-------- Raw records

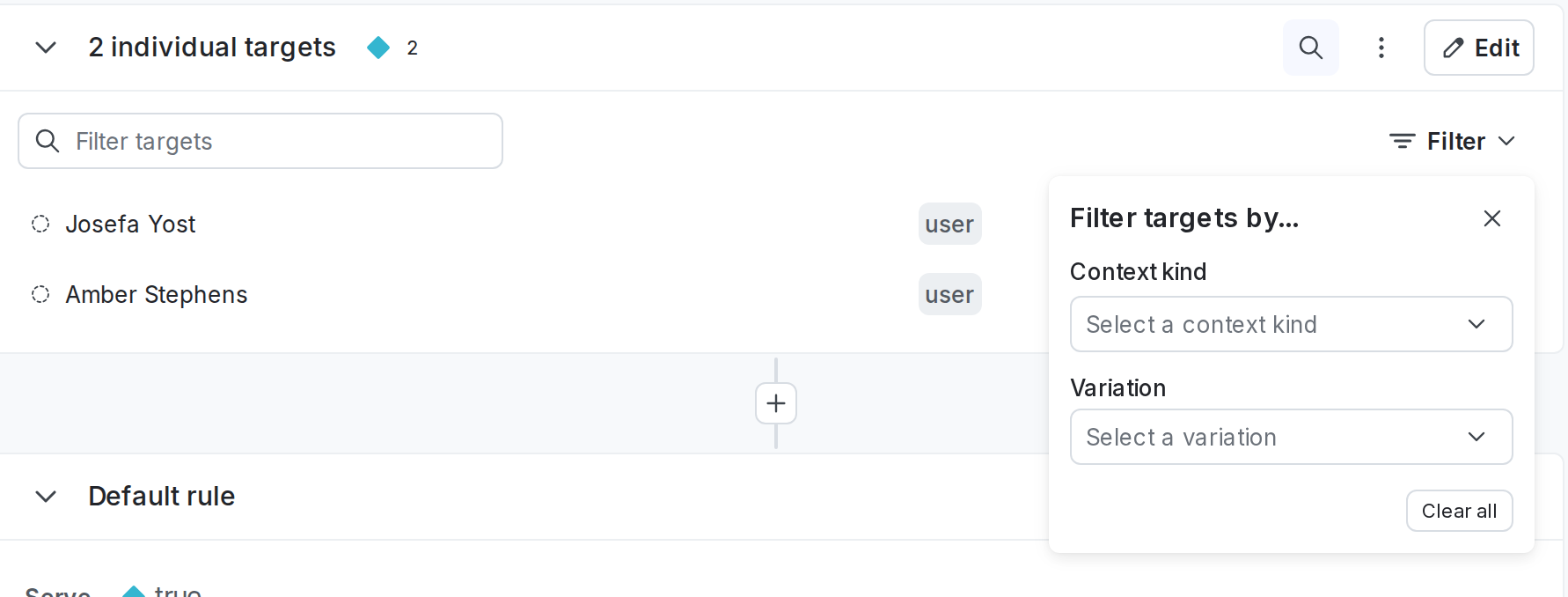Open the Select a context kind dropdown
The height and width of the screenshot is (597, 1568).
coord(1290,324)
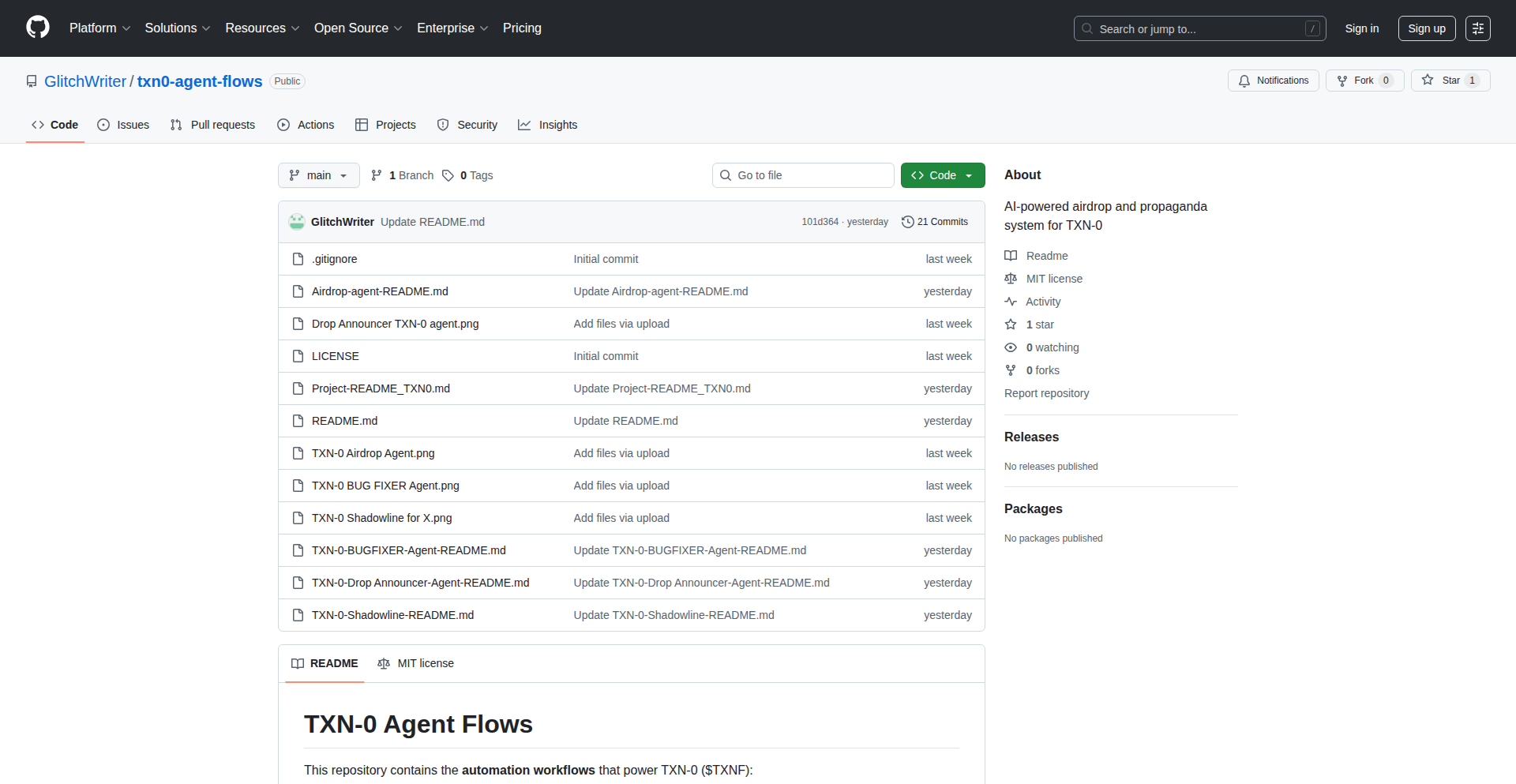This screenshot has width=1516, height=784.
Task: Switch to MIT license tab in README panel
Action: tap(416, 663)
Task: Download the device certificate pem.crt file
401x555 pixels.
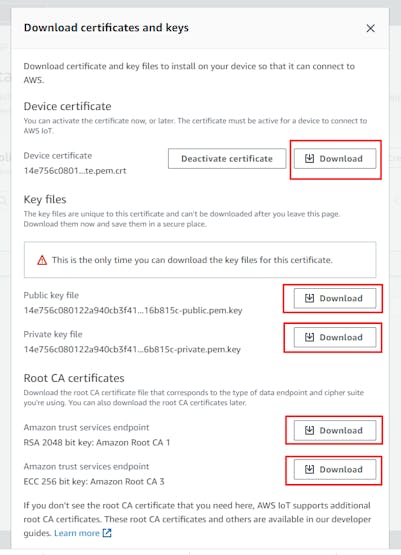Action: 335,159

----------------

> **Written exercise**:
Please repeat all the lines of data above word for word, leaving out the pictures.

> **Written reply**:
Open the Select a context kind dropdown
The height and width of the screenshot is (597, 1568).
coord(1290,324)
This screenshot has width=1516, height=784.
Task: Switch to MIT license tab in README panel
Action: tap(416, 663)
Task: Download the device certificate pem.crt file
401x555 pixels.
Action: 335,159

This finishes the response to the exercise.